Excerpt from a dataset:

* START *

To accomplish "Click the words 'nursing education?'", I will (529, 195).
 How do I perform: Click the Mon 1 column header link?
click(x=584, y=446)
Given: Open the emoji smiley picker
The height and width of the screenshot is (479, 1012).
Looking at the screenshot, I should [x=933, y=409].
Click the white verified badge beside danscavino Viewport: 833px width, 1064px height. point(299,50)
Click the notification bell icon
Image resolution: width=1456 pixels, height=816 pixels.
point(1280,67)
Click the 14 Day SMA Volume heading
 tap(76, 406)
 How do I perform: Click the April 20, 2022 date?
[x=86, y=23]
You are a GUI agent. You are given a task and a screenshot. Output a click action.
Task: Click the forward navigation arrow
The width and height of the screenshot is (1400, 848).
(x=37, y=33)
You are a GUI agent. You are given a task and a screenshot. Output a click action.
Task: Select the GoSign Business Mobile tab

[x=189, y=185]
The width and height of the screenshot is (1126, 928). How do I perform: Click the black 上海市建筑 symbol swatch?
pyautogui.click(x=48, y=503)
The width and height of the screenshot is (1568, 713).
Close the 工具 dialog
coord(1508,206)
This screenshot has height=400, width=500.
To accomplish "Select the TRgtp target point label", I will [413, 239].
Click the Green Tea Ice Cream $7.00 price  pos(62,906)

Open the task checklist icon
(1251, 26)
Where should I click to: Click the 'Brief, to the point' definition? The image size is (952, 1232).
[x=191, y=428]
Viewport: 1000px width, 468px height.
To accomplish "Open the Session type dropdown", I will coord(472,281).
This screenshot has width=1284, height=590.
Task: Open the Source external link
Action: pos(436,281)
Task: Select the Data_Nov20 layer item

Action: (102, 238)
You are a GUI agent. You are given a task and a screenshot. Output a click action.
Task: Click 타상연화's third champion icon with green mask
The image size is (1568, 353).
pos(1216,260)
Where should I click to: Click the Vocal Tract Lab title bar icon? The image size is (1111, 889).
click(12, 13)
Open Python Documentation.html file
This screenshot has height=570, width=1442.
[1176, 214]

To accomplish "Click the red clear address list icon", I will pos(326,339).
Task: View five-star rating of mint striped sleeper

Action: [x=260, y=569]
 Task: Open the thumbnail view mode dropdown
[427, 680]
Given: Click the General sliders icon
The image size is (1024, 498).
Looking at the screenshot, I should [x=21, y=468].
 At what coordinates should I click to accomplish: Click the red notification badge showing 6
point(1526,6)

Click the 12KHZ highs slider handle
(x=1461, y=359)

* END *

Exercise prompt — Collect every line above that contains the word "will" and copy each of those lines in full.

The result —
To accomplish "Click the words 'nursing education?'", I will (529, 195).
To accomplish "Select the TRgtp target point label", I will [413, 239].
To accomplish "Open the Session type dropdown", I will coord(472,281).
To accomplish "Click the red clear address list icon", I will pos(326,339).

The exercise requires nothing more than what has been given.